In 1997, family doctor MacDonald posted the prices for a handful of common procedures on a Web site. He and his colleagues at SimpleCare, a national pay-as-you-go physician group for which he previously worked, saw results almost immediately. "Costs came down in every regard," MacDonald said. Diagnostic tests, CAT scans and MRIs all toppled in pricing. MRIs came down from $3,000 to about $600 and CAT scans dropped to about $300, he said.

SimpleCare also worked with several different laboratory companies to ensure that prices would drop even more. The pitch: "We told them that we would collect from the patient, then they would bill us at the end of the month."

By removing the billing and administrative costs associated with lab work, MacDonald said that costs for routine tests plummeted. So the price for a lipid profile, which ordinarily costs the hospital $47, dropped to $8, he said. But hospitals today still charge in the $100 to $120 range for the exact same test, he said.

Rep. Daniel Lipinski (D-Ill.) last July introduced legislation that would require hospitals to regularly report to HHS the amount they charge for 25 of the most common inpatient and outpatient procedures, as well as the 50 most frequently administered medications. HHS would then post this data on the Internet for public access. His bill has bipartisan support.

During the congressional hearing, Lipinski said that several states such as California, Florida, Georgia and his home base, Illinois, have passed similar legislation.

In testimony submitted to the committee, Gerard Anderson, director of the center for hospital finance and management at Johns Hopkins University, said that while he favors more transparency, pricing alone won't compel consumers to become better health shoppers.

Anderson said that for meaningful change, patients first need to know what services they will use. "Most patients do not understand what goods and services they may need and so they cannot comparative shop," he wrote. Secondly, he said that prices would have to reflect market forces, adding that list prices are established by hospital and physicians without any market constrains.

One way to do so is to base all rates on a single price standard, such as the Medicare payment rate.

Last December, Rep. Joe Barton (R-Texas), chairman of the House Energy and Commerce Committee, suffered a heart attack while ? ironically -- discussing Medicare with some of his colleagues. The popular Texan, who as committee chairman holds sway over much of the health legislation introduced in the House, was rushed to nearby George Washington Hospital in the district for treatment.

Now trimmer and healthier, Barton has used his firsthand brush with America's healthcare system, in part, as a guiding force to how he shapes his own health policy initiatives-price transparency included.

"When I was on the gurney in the emergency room, I wasn't really interested in what the cost was," he said last week during a congressional hearing on the topic. "I was very interested in the quality, though."
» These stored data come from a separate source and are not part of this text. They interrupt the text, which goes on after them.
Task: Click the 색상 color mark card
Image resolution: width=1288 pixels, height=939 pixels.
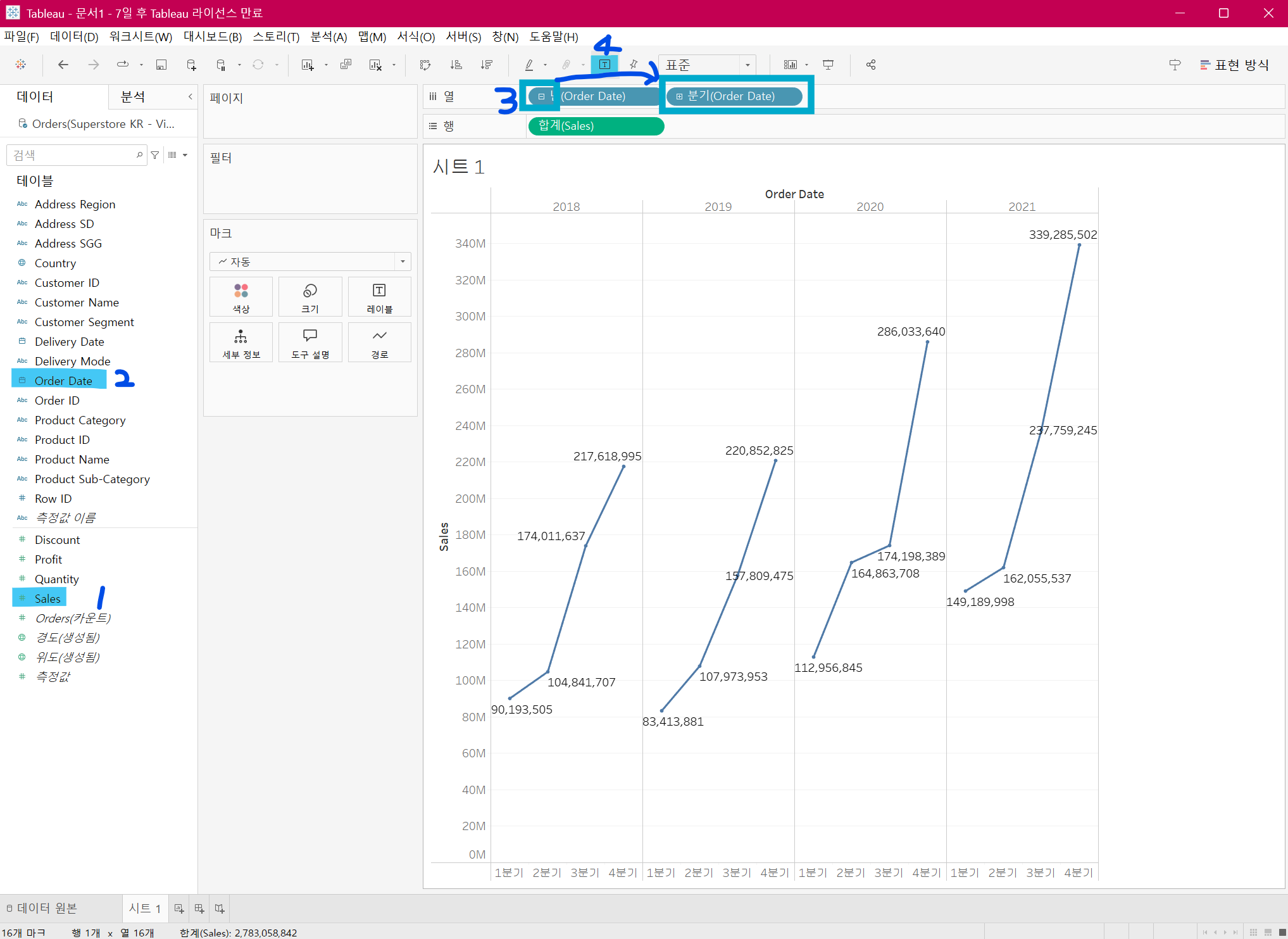Action: pyautogui.click(x=241, y=297)
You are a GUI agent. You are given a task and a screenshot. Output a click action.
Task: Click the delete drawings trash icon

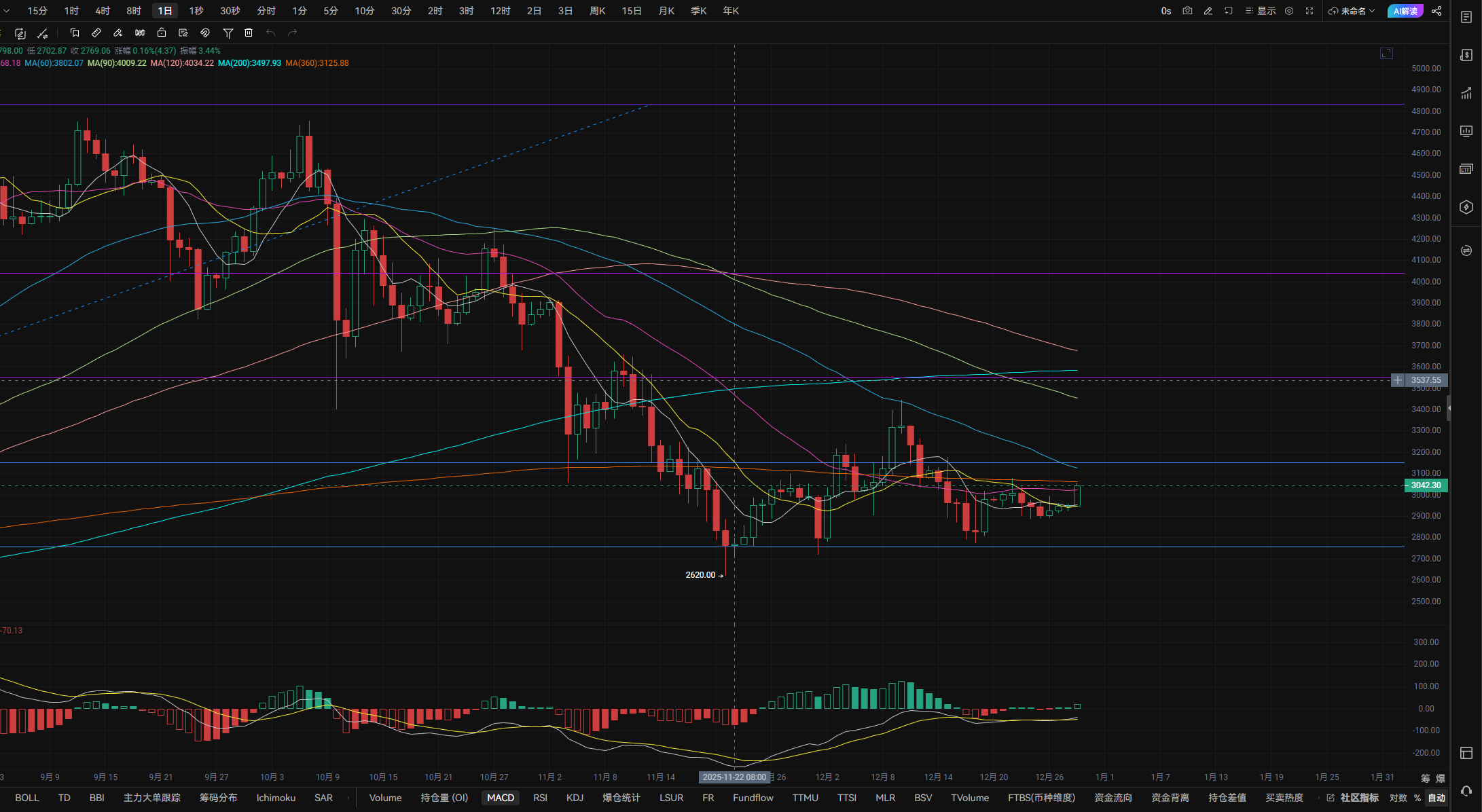[249, 33]
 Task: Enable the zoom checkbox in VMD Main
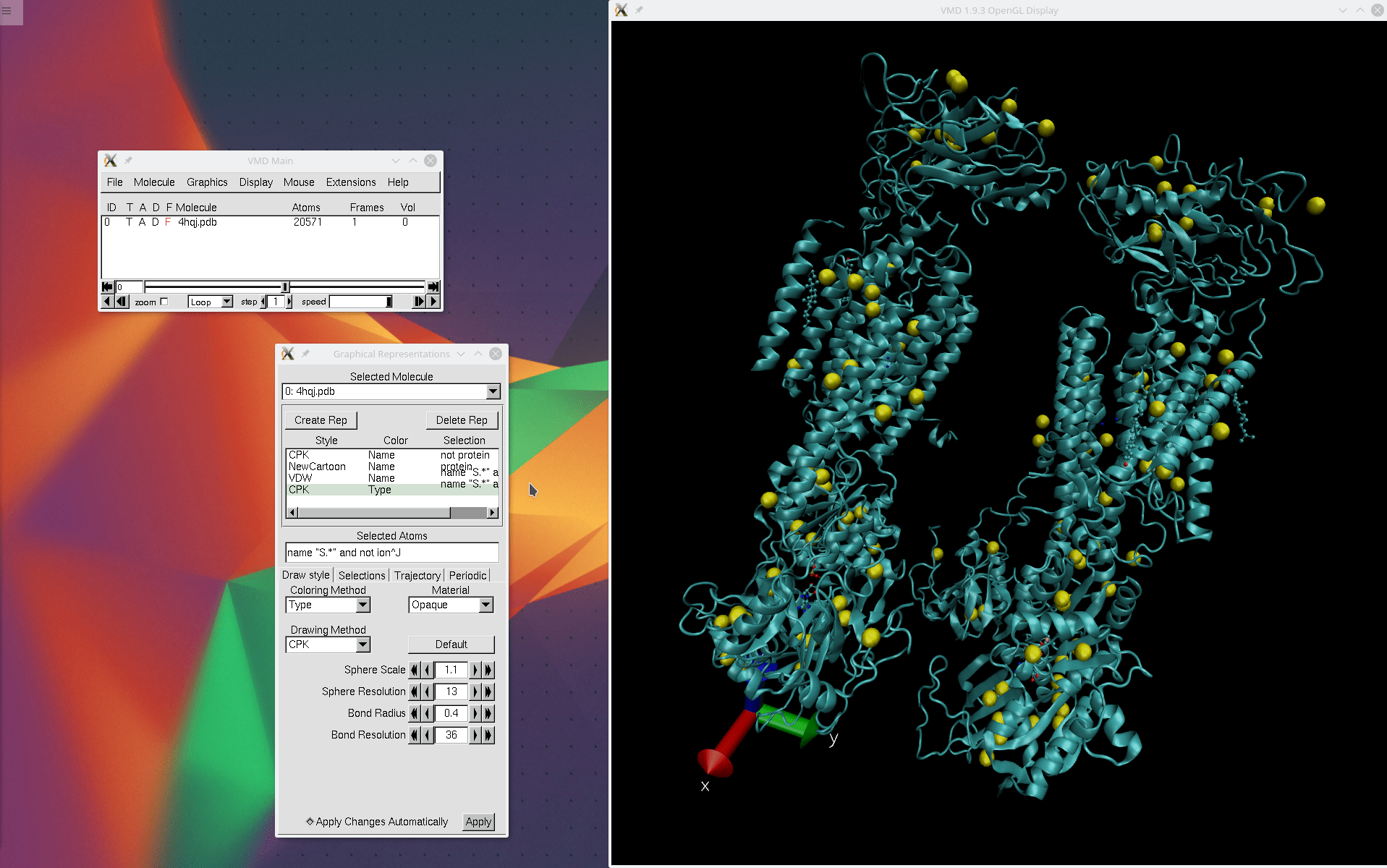pyautogui.click(x=164, y=302)
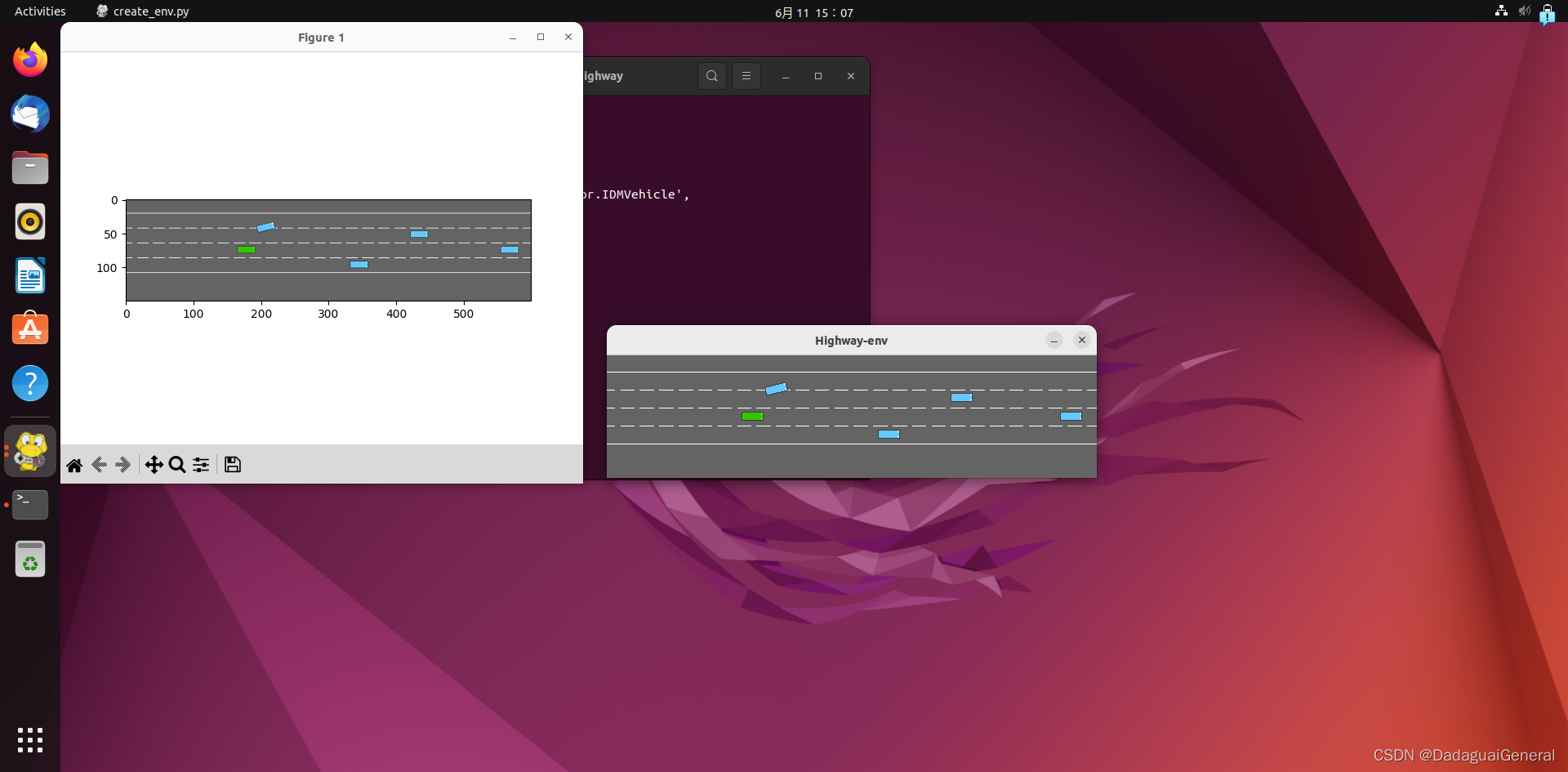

The hospital billed Blue Cross and Blue Shield more than $75,000 for the care, though Barton admits that no one -- not the doctors, nurses or even the top administrators -- could have given him that number had he asked.

And there's the rub: that very personal experience has at least played a part in shaping the congressman's view on healthcare costs, and whether or not they should be made public. From a dollars-and-cents aspect, Barton said he sees a move to clearer pricing as a strong first step to taming a healthcare system he says has run amok.

"I cannot think of another sector of our economy where consumers have less say," he said. "By limiting patients' access to comparative information, we restrict competition and cripple the ability of market forces to make healthcare more affordable."

But from the personal side, he is more succinct: "I don't personally know how much they actually paid, but I think it was worth every penny of it."